Ces accords, passés entre 2002 et 2010, représentent des milliards d'euros de recettes fiscales perdues pour les Etats où ces entreprises réalisent des bénéfices, selon l'ICIJ et ses médias partenaires, dont Le Monde en France, The Guardian au Royaume-Uni, le Süddeutsche Zeitung en Allemagne, l'Asahi Shimbun au Japon.
"Luxembourg Leaks"
Dans son enquête de six mois baptisée "Luxembourg Leaks" ou "LuxLeaks", l'ICIJ a eu accès à 28.000 pages de documents de "tax ruling" montrant comment des grandes entreprises "s'appuient sur le Luxembourg et ses règles fiscales souples, mais aussi sur les déficiences de la réglementation internationale, pour y transférer des profits afin qu'ils n'y soient pas taxés, ou très faiblement", écrit Le Monde.
Les groupes concernés réalisent ainsi des milliards d'euros d'économies chaque année grâce à la création d'une filiale, d'unholding ou au déplacement d'un siège social sur le territoire du Grand-Duché.
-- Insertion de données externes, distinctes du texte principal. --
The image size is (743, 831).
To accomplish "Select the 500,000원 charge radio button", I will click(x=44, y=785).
Avec pour but de payer le moins d'impôt possible. "Le Luxembourg garde ces accords fiscaux secrets" et "ne le notifie pas à ses partenaires européens" bien qu'ils soient "mis au courant, de fait, par ces multinationales, de leur stratégie d'évitement de l'impôt", affirment nos confrères du Monde.
Sont concernés notamment Apple, Amazon, Verizon, AIG, Heinz, Pepsi, Ikea, LVMH. Mais aussi des banques et sociétés d'assurance françaises : Axa, BNP, Crédit Agricole, CNP Assurance, BPCE, Groupe Edmond de Rothschild ou groupe Rothschild.
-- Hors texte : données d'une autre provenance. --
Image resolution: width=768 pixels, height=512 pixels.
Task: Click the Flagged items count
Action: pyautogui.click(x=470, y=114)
La commission prête à sanctionner le Luxembourg
La Commission européenne est prête à sanctionner le Luxembourg sur ses pratiques fiscales, a affirmé jeudi un de ses porte-parole. "S'il y a une décision négative, le Luxembourg devra assumer et prendre des actions pour corriger", a indiqué Margaritis Schinas, le porte-parole de la nouvelle Commission, dont le président Jean-Claude Juncker est l'ancien Premier ministre du Luxembourg.
Celui-ci avait déjà assuré la veille que la Commission avait "parfaitement le droit de lancer des enquêtes de ce type", et promis de "s'abstenir d'intervenir dans ce dossier". La nouvelle commissaire chargée de la Concurrence "doit avoir une grande liberté d'action et de propos, je ne la freinerai pas car je trouverais cela indécent", avait-il dit lors d'un point de presse.
Quatre enquêtes en cours
La pratique du "tax ruling", qui est légale, permet à une entreprise de demander à l'avance comment sa situation sera traitée par l'administration fiscale d'un pays, et d'obtenir certaines garanties juridiques. La Commission européenne a ouvert en juin quatre enquêtes sur la pratique fiscale de "tax ruling" visant des Etats membres.
L'une vise l'Irlande et concerne des accords passés entre l'administration fiscale et le géant américain d'internet Apple, soupçonné d'avoir bénéficié d'un traitement de faveur contraire aux règles européennes de la concurrence. Une deuxième concerne des soupçons d'avantages fiscaux accordés par les Pays-Bas à la chaîne de cafés Starbucks. La troisième porte sur des accords passés par le Luxembourg avec Fiat Finance and Trade, qui fournit des services de gestion de trésorerie au groupe automobile Fiat. La dernière, ouverte en octobre, vise Gibraltar.